ED WARD OBIT

EW OBIT
 
A guy I’ve known for 16 years, rock critic and historian Ed Ward, died in May. Ed and I went on lots of long walks in Berlin and talked about music, of course (Ed even got a rave review of a band I sort of faked, in order to kickstart the project, into Paste magazine) and we talked about lots of other things, too. Not trusting Fate to handle the transaction for us, despite the fact that Ed and I were both living in Berlin in the early 2000s, we initially met Online, in the comment section of his then-Blog. Our sensibilities aligned, generally, regarding the quirks and twists of Expat Life in Berlin, so when I commented on a feature of his blog called “Sauerkraut” (about his pet peeves about the city), he loved the comment. The subliminal difference… which would loom larger as time went on… was that my cynical comments about Berlin were coming from a place of mad passion for the city: I loved it (with reservations) then and I love it (with reservations) now, and more than any other city.  It turned out that Ed actually hated the place, but I didn’t realize this when I submitted the long, detailed comment that kickstarted our friendship, which is (excerpted here)…
.
 

cafes/bakeries

  1. if a Berliner lunch companion miraculously picks up the tab at a café s/he will NOT leave a tip; and if YOU then leave one in embarrassment s/he will pocket it with the comment that the service wasn’t THAT good (I’ve had this happen twice)
  1. you’re sitting at your tiny table, minding your own business… and a stranger takes a seat at it (after asking if it’s alright… maybe 50% of the time); privacy at the table does NOT come with the price of your purchase, no matter how small the table (or large the purchase) is.
  1. bees all over your future bakery purchases in the summer (no technology for closing cases); naked counter-help hands all over your future bakery purchases all year round.

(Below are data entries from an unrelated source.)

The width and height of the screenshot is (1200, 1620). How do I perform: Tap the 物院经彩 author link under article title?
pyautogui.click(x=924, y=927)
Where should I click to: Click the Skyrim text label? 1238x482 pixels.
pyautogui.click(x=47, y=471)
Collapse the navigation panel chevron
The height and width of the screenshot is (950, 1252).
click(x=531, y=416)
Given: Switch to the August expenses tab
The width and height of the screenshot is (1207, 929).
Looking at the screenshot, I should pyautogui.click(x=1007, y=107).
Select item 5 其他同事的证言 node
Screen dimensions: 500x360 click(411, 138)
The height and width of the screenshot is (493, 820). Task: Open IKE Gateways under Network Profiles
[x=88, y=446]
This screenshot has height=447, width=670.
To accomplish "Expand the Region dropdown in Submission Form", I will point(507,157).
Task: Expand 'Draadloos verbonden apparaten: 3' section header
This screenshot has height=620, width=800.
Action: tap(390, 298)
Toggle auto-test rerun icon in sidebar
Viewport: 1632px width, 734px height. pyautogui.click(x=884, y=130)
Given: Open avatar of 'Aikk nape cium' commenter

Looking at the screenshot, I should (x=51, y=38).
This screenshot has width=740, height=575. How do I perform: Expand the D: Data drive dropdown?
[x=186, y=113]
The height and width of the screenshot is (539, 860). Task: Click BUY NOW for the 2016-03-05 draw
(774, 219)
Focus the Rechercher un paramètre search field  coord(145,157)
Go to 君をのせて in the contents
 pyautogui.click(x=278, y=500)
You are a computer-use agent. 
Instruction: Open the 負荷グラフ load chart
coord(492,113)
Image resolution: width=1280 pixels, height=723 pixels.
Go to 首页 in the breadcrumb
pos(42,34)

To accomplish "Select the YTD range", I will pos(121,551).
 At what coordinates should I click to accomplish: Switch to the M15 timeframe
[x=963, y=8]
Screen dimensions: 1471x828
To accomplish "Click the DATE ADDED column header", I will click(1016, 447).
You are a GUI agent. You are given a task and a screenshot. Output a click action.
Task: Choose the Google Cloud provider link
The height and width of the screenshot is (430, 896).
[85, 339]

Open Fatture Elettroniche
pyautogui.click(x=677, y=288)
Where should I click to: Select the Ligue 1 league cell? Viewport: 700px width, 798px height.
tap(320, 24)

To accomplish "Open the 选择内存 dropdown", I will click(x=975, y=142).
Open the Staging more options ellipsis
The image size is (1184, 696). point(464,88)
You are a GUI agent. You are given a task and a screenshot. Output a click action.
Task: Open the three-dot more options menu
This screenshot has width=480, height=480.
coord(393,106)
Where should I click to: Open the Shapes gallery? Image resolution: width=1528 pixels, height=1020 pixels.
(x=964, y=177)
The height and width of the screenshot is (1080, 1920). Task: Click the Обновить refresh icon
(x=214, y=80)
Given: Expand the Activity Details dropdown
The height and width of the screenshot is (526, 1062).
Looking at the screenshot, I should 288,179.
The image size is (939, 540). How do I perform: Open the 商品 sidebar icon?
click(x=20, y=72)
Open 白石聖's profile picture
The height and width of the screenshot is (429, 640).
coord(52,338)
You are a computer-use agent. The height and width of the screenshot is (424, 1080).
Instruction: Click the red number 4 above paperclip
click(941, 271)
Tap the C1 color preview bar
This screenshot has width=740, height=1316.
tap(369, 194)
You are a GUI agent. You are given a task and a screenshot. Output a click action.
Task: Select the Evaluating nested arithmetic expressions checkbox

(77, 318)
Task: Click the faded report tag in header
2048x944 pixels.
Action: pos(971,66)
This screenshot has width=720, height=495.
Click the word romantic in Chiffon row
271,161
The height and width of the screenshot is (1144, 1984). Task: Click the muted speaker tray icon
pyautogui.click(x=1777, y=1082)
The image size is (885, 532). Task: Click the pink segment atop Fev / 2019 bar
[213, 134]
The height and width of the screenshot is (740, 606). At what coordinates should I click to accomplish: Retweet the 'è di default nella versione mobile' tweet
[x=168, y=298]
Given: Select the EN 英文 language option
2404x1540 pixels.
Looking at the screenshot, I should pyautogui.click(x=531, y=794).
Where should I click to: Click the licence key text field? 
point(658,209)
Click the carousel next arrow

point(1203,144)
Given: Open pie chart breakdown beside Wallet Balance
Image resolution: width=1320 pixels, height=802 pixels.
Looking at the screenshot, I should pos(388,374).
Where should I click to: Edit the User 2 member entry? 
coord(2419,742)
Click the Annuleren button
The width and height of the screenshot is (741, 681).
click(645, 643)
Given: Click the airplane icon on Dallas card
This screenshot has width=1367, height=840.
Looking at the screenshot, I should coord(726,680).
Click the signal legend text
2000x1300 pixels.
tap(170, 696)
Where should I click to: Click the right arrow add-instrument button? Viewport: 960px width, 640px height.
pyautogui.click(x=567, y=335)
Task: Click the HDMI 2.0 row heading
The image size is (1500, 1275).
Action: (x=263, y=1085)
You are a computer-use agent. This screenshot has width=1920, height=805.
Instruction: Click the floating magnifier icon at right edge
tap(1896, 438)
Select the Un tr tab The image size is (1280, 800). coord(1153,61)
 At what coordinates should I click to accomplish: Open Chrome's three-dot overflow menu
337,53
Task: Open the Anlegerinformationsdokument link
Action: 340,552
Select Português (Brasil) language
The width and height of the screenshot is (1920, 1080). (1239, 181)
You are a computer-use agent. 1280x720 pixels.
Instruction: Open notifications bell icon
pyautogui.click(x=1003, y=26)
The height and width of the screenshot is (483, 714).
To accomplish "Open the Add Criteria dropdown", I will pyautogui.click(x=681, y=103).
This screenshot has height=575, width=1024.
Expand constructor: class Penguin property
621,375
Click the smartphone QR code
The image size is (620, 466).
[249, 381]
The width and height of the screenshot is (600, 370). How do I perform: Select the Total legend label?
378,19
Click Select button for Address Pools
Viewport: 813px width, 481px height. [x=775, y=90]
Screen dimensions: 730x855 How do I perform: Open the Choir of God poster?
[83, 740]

exits, entrances, escalators, aisles, sidewalks

Berliners like blocking them.

at the movies

If you’re a native Berliner, go to an OV (Eng) movie and laugh VERY loud at all jokes (even non-jokes) to prove that you get them.

pedantry

At least once in your life, a native Berliner with a few years of English under his or her belt WILL attempt to gainsay your knowledge of…  English.

dating

If you want a Berliner girl to respect you, dump her first; THEN have sex with her.

Ed responded:

Dear Sir or Madam:

You will shortly be awarded a prestigious M.S. (Master of Sauerkraut)
degree for the thesis you have just submitted. Our review staff
considers it one of the most comprehensive, accurate, and detailed
lists ever sent to us.

In fact, I may ask permission to run the whole damn thing on the blog!
Attributed, it goes without saying.

EW

.

Soon thereafter we decided to meet and so began a weekly (sometimes twice-weekly) habit of zigzagging, three-hour walks across town.  Almost anyone who can walk with me for three hours, without griping about their feet, can be my friend. Being a world-class raconteur with a radio-friendly voice (Ed’s NPR radio gigs always made me visualize an Ed on his best raconteuring behavior, hoping to get into some “girl’s” pants) made Ed my first choice, for a walking co-pilot, for the first few years of our friendship. During these walks we hatched many schemes, as Bohemians, some involving film scripts and some involving music. One idea we had was creating a band (which calls back to my remark that Ed wrote a rave review in Paste magazine, for me). Digging through the teetering pile of Ed emails I found:
.
 

Ed Ward <ward@berlinbites.com>

To: StevenAugustine

Sun, 16 Apr 2006 at 14:41

Jeez, you recruited the weird kid from St. Oberholz! That’s networking, dude!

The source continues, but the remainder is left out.